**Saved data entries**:
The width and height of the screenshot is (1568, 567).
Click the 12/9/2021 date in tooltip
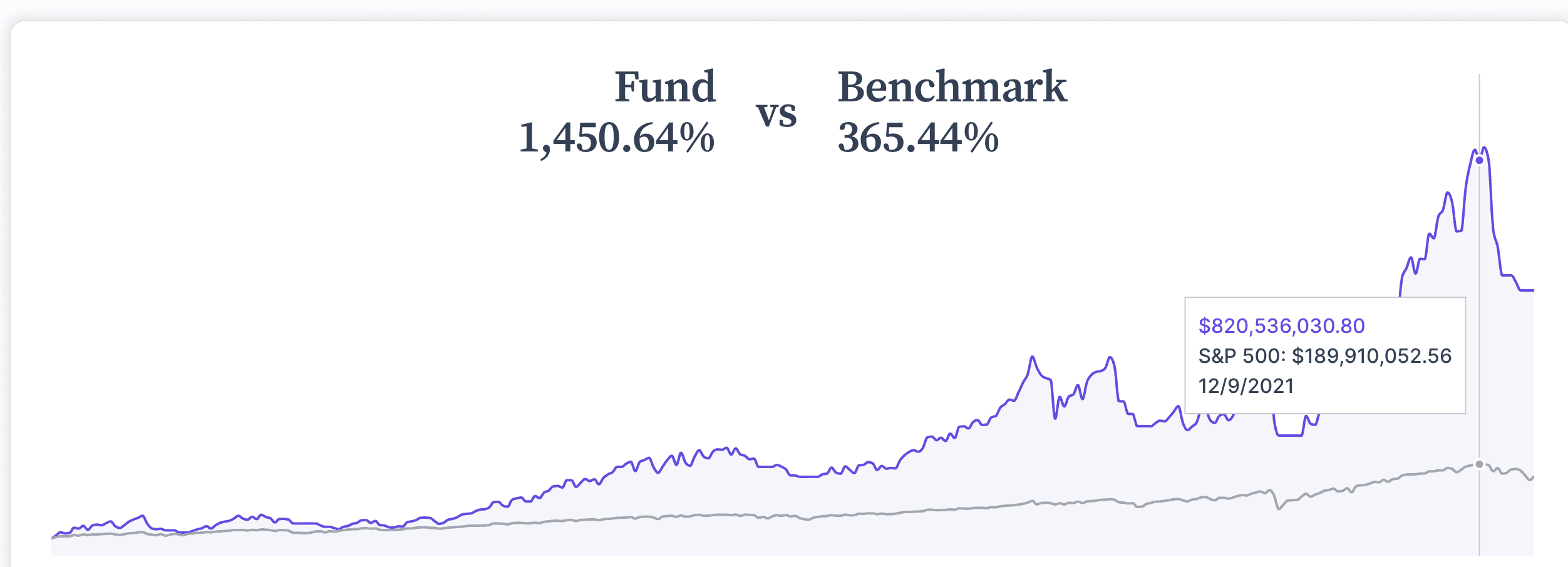coord(1246,386)
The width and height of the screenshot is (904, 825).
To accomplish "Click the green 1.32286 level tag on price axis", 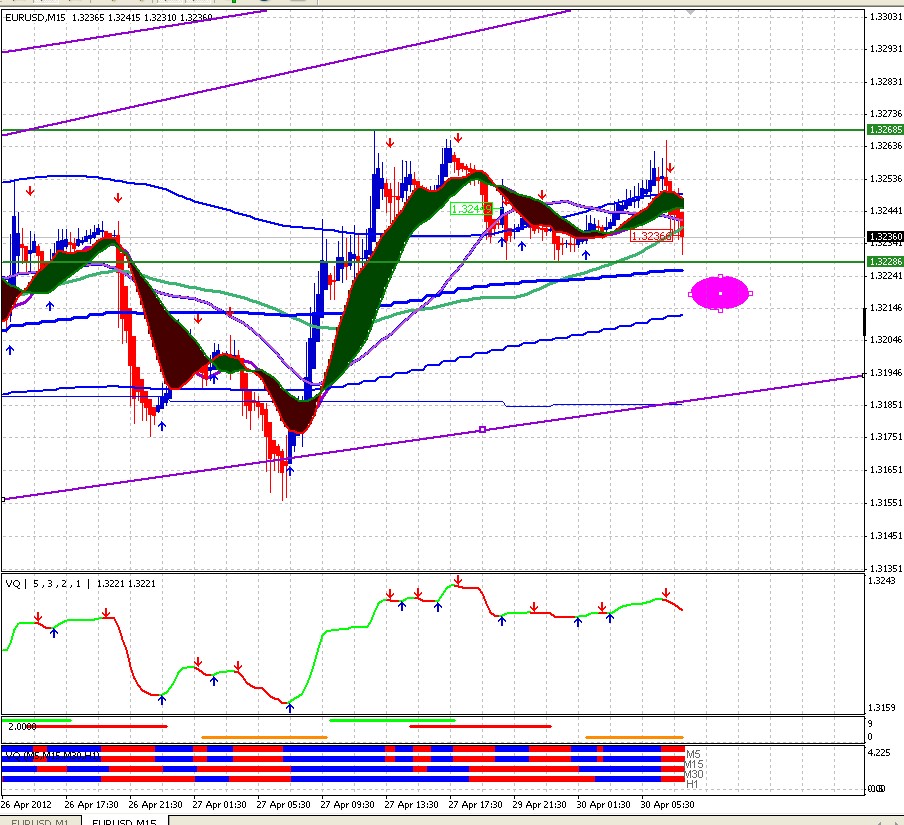I will 885,262.
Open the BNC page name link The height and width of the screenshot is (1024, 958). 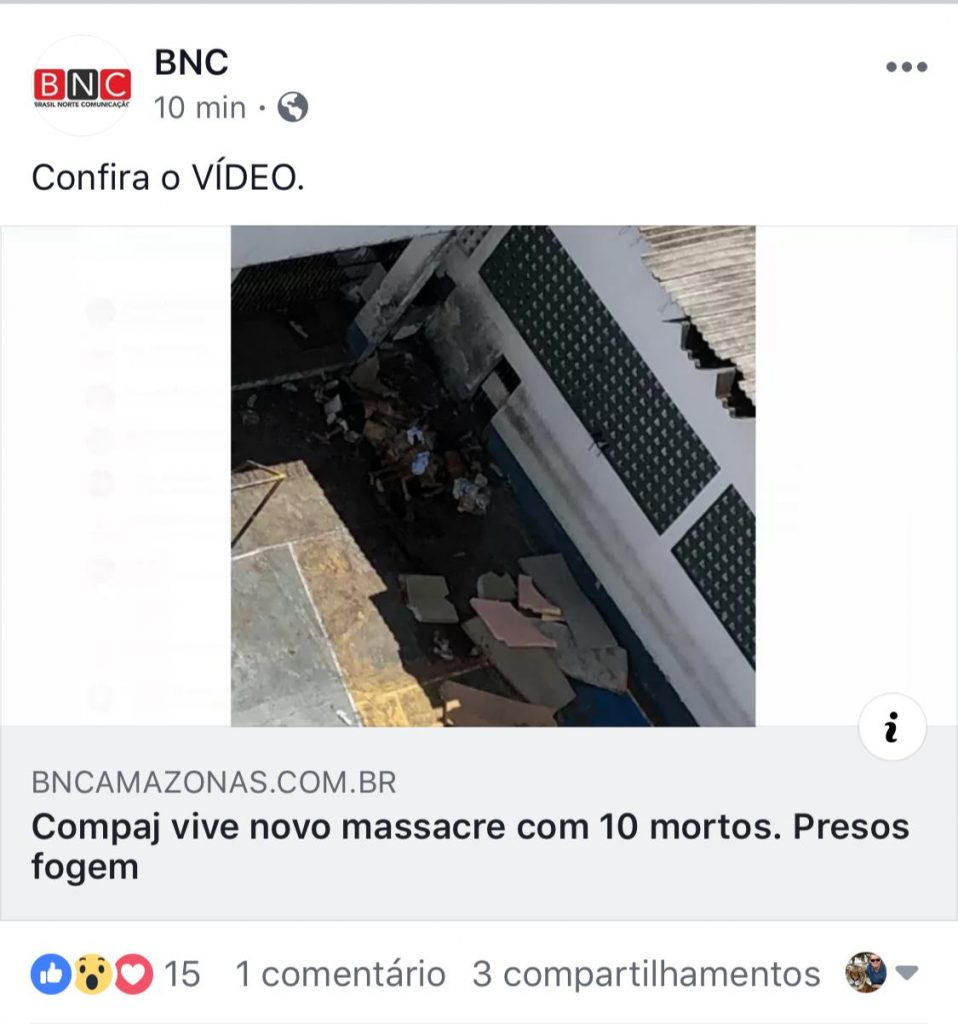point(191,63)
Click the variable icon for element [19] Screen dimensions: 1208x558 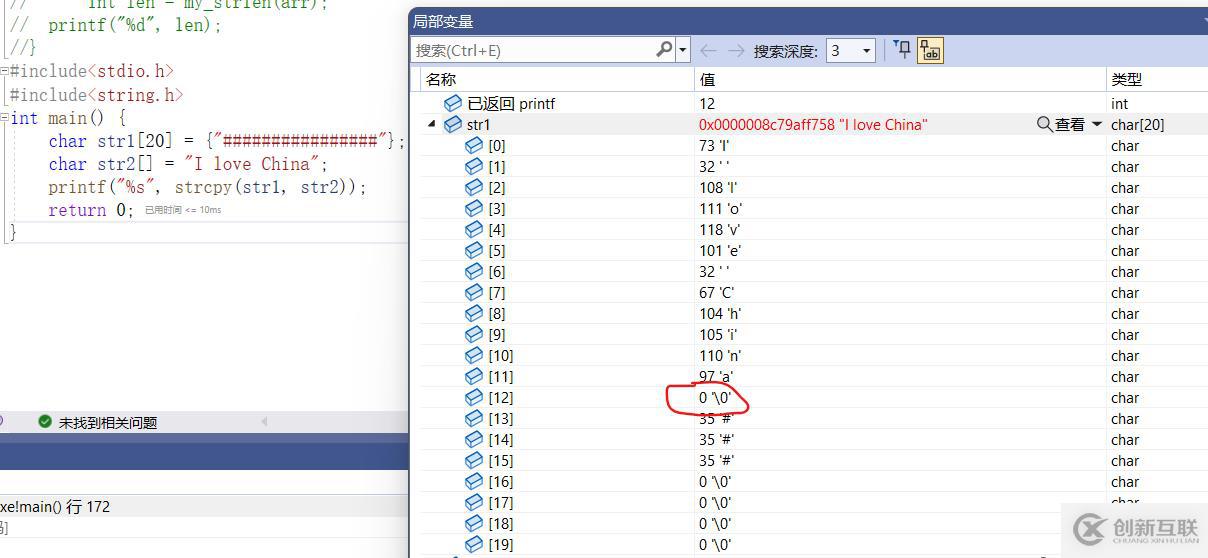(474, 544)
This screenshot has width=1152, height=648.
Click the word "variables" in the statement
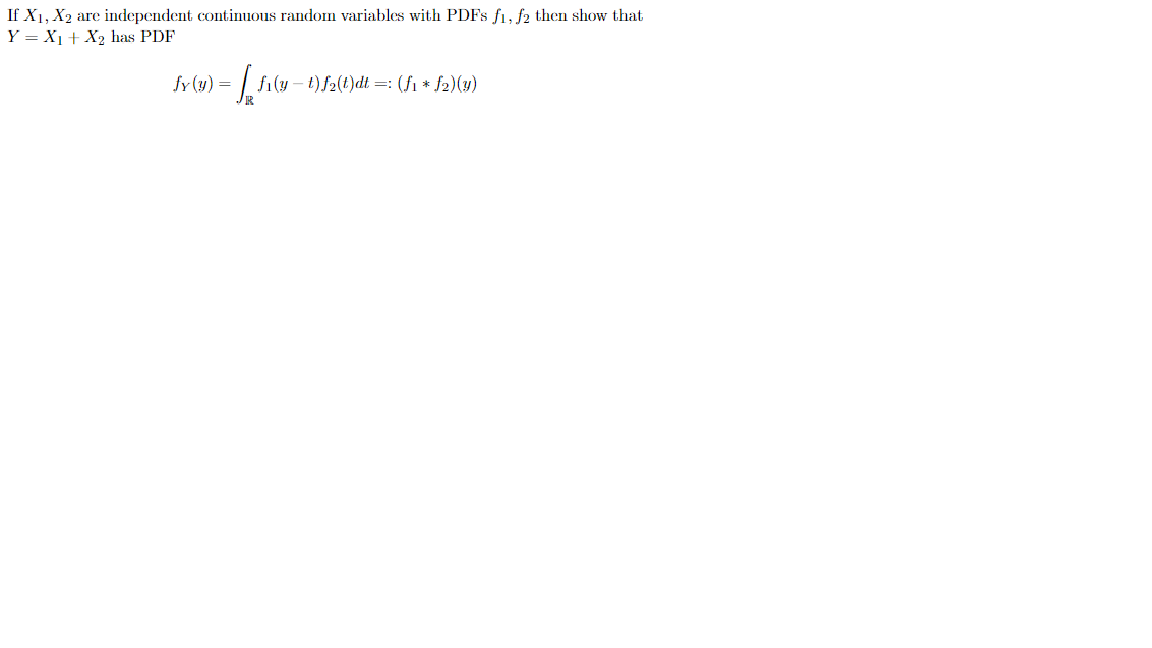pyautogui.click(x=372, y=15)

**Exercise aim**: From the line containing "This screenshot has width=1152, height=648." through the final line of the records, write out each line exactly, and include no pictures.

**Finished task**:
This screenshot has width=1152, height=648.
Click the word "variables" in the statement
pyautogui.click(x=372, y=15)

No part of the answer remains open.